Instructions for the task:
The full set of records needs to be retyped exactly.

=== Begin Enclosure ===

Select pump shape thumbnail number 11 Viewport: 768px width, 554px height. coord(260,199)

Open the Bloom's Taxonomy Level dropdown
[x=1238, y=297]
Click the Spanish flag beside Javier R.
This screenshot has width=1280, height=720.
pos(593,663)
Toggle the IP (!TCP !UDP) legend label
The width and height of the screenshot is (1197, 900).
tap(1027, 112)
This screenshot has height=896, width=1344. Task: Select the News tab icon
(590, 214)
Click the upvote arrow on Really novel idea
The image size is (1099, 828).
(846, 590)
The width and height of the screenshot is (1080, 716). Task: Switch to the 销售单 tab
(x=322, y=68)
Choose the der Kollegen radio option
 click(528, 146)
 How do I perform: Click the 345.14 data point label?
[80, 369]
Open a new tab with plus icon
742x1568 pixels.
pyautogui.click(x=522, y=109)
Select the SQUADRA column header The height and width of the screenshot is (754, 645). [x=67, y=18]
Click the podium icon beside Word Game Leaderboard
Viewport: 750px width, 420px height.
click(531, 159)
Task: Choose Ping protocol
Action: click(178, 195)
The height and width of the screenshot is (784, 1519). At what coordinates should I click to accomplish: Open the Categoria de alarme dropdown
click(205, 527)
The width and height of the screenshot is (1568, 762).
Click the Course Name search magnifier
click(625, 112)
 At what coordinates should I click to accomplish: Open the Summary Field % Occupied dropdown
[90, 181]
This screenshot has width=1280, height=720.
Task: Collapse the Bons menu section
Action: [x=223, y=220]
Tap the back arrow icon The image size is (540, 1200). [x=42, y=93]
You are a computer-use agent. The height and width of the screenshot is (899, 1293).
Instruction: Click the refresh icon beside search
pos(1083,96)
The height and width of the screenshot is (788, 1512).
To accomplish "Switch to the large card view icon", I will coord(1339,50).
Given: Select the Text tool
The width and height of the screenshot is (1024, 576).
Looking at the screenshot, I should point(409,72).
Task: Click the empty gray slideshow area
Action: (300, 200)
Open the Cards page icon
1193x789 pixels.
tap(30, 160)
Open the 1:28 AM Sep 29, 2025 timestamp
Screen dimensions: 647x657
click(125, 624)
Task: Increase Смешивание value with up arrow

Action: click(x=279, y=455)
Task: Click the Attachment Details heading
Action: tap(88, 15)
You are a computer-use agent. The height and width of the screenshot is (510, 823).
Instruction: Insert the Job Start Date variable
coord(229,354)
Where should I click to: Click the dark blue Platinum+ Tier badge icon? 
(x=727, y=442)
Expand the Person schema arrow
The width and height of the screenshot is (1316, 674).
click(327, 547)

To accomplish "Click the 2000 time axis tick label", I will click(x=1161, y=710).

=== End Enclosure ===

Response to the exercise:
Select pump shape thumbnail number 11 Viewport: 768px width, 554px height. coord(260,199)

Open the Bloom's Taxonomy Level dropdown
[x=1238, y=297]
Click the Spanish flag beside Javier R.
This screenshot has width=1280, height=720.
pos(593,663)
Toggle the IP (!TCP !UDP) legend label
The width and height of the screenshot is (1197, 900).
tap(1027, 112)
This screenshot has height=896, width=1344. Task: Select the News tab icon
(590, 214)
Click the upvote arrow on Really novel idea
The image size is (1099, 828).
(846, 590)
The width and height of the screenshot is (1080, 716). Task: Switch to the 销售单 tab
(x=322, y=68)
Choose the der Kollegen radio option
 click(528, 146)
 How do I perform: Click the 345.14 data point label?
[80, 369]
Open a new tab with plus icon
742x1568 pixels.
pyautogui.click(x=522, y=109)
Select the SQUADRA column header The height and width of the screenshot is (754, 645). [x=67, y=18]
Click the podium icon beside Word Game Leaderboard
Viewport: 750px width, 420px height.
click(531, 159)
Task: Choose Ping protocol
Action: click(178, 195)
The height and width of the screenshot is (784, 1519). At what coordinates should I click to accomplish: Open the Categoria de alarme dropdown
click(205, 527)
The width and height of the screenshot is (1568, 762).
Click the Course Name search magnifier
click(625, 112)
 At what coordinates should I click to accomplish: Open the Summary Field % Occupied dropdown
[90, 181]
This screenshot has width=1280, height=720.
Task: Collapse the Bons menu section
Action: [x=223, y=220]
Tap the back arrow icon The image size is (540, 1200). [x=42, y=93]
You are a computer-use agent. The height and width of the screenshot is (899, 1293).
Instruction: Click the refresh icon beside search
pos(1083,96)
The height and width of the screenshot is (788, 1512).
To accomplish "Switch to the large card view icon", I will coord(1339,50).
Given: Select the Text tool
The width and height of the screenshot is (1024, 576).
Looking at the screenshot, I should point(409,72).
Task: Click the empty gray slideshow area
Action: (300, 200)
Open the Cards page icon
1193x789 pixels.
tap(30, 160)
Open the 1:28 AM Sep 29, 2025 timestamp
Screen dimensions: 647x657
click(125, 624)
Task: Increase Смешивание value with up arrow

Action: click(x=279, y=455)
Task: Click the Attachment Details heading
Action: tap(88, 15)
You are a computer-use agent. The height and width of the screenshot is (510, 823).
Instruction: Insert the Job Start Date variable
coord(229,354)
Where should I click to: Click the dark blue Platinum+ Tier badge icon? 
(x=727, y=442)
Expand the Person schema arrow
The width and height of the screenshot is (1316, 674).
click(327, 547)

To accomplish "Click the 2000 time axis tick label", I will click(x=1161, y=710).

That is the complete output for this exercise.